2. The grounds on the face of the motion are amplified in the supporting affidavit of the 2nd applicant, who describes himself as an officer of the 1st applicant and therefore competent to swear the affidavit on behalf of the applicants. He deposed that judgment in Milimani MCCC No E4037 of 2020 was delivered on July 9, 2021 in favour of Ezekiel Robi David Manganga (hereafter the respondent) and upon receipt and perusal of the judgment, the applicants felt aggrieved and determined to challenge the judgment. That in the first instance, they moved the trial court vide an application dated July 19, 2021 seeking to set aside the judgment of the trial court, but the motion was dismissed on October 29, 2021 by which date the time for filing appeal and order to stay execution earlier granted had lapsed and execution in recovery of the substantial decretal sum was imminent.
3. He asserts further that the applicants are aggrieved by the judgment and desire to appeal but their intended appeal may be rendered nugatory should execution proceed.
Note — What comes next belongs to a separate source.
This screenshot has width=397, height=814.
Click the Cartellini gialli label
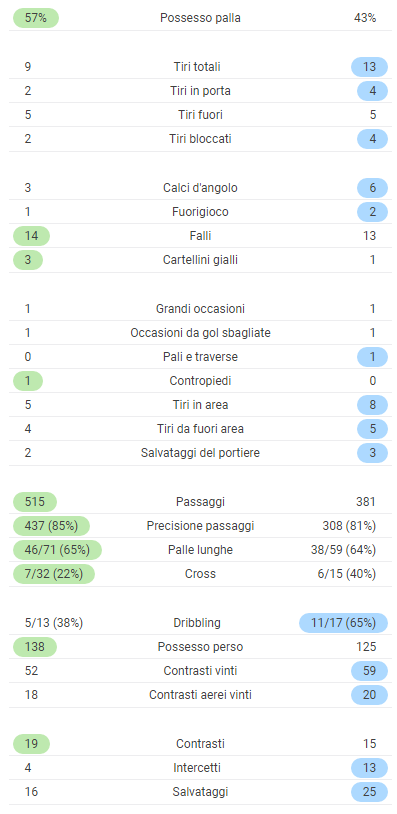[x=200, y=260]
He expresses apprehension that if the decretal sum is paid over, the respondent will be unable to make a refund rendering the appeal nugatory. He asserts that the intended appeal has an overwhelming chance of success and expresses the applicants’ willingness to furnish reasonable security and states that the respondent will not be prejudiced if the motion is allowed.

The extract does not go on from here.